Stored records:
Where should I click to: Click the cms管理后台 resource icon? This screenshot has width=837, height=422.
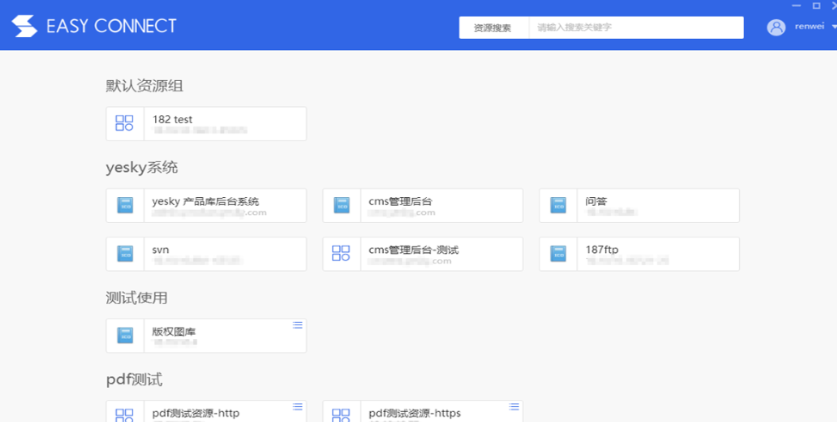click(x=341, y=205)
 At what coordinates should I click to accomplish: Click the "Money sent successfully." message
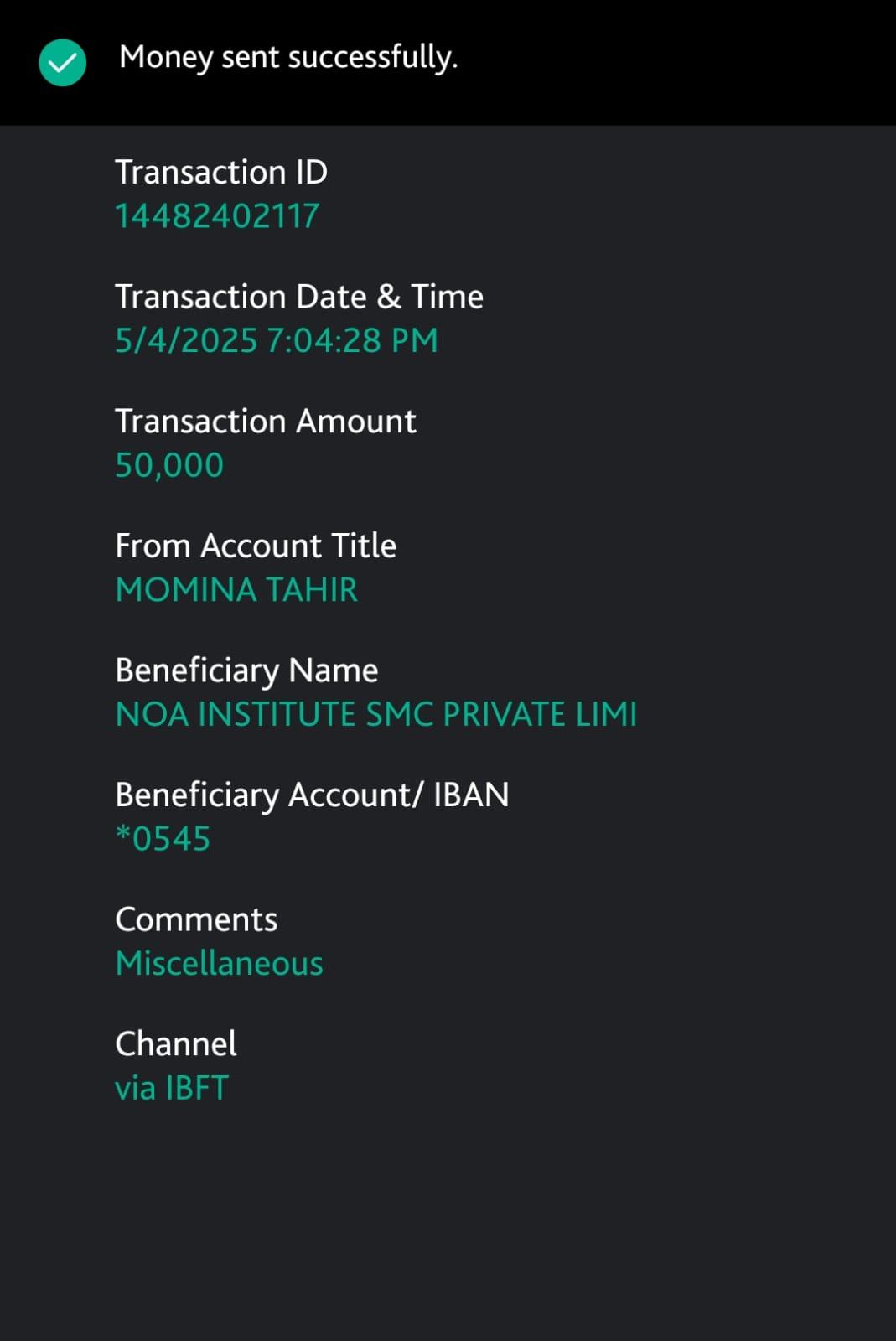[x=287, y=57]
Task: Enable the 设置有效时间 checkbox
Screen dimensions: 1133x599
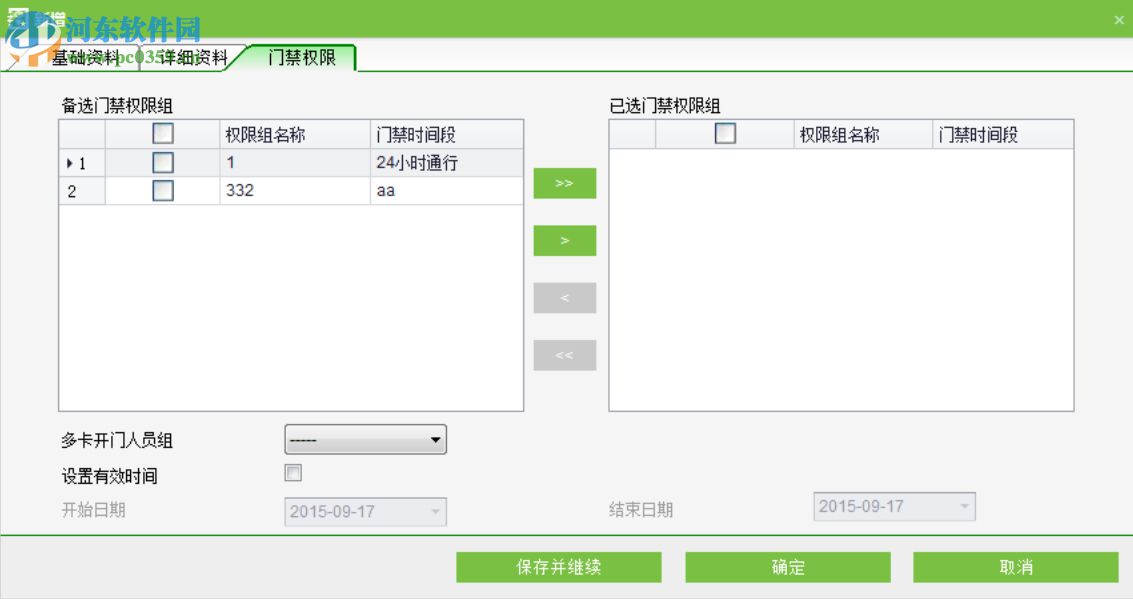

__TASK TO CARRY OUT__. Could you write out, word for word, the lines from the one containing "Task: Enable the 设置有效时间 checkbox" through the last line of the records, leaving out the pictures?

__SOLUTION TO THE PROBLEM__.
Task: Enable the 设置有效时间 checkbox
Screen dimensions: 1133x599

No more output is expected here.